Extracted data
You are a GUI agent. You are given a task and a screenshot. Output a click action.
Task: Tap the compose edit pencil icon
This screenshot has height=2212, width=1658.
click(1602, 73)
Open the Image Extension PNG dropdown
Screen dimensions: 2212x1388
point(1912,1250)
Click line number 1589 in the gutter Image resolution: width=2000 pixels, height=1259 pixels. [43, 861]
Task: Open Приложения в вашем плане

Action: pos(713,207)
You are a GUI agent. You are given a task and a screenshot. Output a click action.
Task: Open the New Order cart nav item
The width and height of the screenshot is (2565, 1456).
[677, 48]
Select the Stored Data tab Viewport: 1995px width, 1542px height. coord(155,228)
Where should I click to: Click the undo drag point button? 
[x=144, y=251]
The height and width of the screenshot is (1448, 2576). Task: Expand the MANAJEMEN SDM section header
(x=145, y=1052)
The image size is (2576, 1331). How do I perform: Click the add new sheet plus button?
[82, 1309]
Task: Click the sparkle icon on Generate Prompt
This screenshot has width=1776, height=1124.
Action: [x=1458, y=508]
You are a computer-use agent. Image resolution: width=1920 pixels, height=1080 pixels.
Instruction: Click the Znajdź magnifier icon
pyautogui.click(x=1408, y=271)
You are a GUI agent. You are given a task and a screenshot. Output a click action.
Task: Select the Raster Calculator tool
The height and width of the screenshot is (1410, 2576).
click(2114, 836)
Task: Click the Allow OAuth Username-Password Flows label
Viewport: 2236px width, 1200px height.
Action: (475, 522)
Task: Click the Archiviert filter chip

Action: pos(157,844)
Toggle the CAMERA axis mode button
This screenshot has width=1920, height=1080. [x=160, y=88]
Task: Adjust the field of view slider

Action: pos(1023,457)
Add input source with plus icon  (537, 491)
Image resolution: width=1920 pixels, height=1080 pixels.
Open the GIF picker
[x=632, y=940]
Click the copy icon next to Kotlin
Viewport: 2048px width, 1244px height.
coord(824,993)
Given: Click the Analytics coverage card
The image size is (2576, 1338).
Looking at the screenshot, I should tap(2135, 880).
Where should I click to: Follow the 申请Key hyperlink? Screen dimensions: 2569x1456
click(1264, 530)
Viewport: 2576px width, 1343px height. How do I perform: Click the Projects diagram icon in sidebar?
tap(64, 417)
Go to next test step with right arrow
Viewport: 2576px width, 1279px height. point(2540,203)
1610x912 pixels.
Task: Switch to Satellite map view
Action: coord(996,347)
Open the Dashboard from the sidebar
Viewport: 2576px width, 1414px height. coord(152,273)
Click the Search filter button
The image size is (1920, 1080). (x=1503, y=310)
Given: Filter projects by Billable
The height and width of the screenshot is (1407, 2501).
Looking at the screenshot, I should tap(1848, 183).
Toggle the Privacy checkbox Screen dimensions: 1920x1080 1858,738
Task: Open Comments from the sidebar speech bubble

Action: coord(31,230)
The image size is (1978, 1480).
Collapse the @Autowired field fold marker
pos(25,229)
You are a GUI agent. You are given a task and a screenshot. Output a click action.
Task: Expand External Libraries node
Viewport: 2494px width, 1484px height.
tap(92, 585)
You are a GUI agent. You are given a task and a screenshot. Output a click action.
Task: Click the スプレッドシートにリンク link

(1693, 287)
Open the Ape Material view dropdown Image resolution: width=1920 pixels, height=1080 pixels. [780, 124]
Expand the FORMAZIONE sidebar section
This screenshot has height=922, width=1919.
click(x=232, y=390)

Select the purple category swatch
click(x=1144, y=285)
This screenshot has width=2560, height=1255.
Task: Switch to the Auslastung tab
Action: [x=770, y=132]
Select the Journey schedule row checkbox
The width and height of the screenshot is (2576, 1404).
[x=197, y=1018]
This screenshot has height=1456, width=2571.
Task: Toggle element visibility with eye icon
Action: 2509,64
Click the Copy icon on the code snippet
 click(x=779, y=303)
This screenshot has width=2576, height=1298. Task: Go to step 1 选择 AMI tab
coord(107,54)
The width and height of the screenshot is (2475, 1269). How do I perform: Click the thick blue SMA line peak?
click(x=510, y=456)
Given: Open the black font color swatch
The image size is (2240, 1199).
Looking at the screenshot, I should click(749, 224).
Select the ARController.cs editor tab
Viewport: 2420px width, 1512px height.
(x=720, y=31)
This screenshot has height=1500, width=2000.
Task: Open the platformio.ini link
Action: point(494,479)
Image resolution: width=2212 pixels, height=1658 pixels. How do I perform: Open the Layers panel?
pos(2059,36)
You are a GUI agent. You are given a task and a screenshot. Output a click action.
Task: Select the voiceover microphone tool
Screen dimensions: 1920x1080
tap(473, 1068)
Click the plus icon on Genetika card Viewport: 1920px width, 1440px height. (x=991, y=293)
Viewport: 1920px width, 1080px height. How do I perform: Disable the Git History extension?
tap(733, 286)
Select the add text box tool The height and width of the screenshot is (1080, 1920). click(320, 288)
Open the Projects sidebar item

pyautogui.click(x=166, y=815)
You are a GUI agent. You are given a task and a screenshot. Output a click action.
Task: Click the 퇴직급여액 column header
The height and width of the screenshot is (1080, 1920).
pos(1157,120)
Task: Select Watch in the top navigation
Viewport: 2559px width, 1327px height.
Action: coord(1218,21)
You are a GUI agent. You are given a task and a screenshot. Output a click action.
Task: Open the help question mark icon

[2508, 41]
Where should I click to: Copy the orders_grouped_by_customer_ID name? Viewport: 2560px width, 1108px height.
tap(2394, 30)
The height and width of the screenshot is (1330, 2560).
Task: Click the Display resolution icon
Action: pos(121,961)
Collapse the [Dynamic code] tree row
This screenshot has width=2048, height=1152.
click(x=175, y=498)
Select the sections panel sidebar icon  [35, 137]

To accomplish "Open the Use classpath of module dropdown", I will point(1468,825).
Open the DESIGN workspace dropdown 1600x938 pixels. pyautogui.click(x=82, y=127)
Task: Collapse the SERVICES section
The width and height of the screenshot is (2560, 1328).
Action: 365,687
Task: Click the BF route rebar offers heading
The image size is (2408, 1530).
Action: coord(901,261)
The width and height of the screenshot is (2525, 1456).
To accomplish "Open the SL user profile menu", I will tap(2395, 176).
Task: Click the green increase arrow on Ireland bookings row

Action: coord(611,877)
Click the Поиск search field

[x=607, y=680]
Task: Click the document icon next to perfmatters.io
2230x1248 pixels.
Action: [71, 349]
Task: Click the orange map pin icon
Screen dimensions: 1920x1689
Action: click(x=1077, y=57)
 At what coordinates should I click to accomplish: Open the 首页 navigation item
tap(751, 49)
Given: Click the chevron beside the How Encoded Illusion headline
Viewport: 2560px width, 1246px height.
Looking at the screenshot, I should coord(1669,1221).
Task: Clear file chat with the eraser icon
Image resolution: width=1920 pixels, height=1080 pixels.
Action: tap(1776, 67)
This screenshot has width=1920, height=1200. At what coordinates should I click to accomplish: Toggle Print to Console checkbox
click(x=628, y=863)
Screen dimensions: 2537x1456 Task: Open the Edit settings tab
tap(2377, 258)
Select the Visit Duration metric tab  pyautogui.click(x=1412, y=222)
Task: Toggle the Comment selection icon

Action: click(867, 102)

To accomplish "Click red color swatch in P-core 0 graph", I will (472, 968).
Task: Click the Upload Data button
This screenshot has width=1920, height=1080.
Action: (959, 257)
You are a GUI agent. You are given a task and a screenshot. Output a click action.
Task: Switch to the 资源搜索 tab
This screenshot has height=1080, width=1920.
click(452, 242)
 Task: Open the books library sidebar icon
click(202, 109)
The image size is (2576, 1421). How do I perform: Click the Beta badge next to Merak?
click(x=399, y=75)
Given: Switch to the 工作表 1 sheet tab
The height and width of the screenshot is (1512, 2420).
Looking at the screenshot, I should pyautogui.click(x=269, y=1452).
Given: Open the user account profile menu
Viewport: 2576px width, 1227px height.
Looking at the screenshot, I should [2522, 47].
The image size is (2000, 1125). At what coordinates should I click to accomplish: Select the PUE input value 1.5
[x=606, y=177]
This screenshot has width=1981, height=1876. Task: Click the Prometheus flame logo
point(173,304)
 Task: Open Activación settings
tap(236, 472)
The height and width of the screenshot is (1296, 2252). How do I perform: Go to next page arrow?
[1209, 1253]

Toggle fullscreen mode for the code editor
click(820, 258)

Task instructions
Reproduce each line in the listing above that mentions the string "tool".

Answer section
Task: Select the Raster Calculator tool
Task: Select the voiceover microphone tool
Select the add text box tool The height and width of the screenshot is (1080, 1920). click(320, 288)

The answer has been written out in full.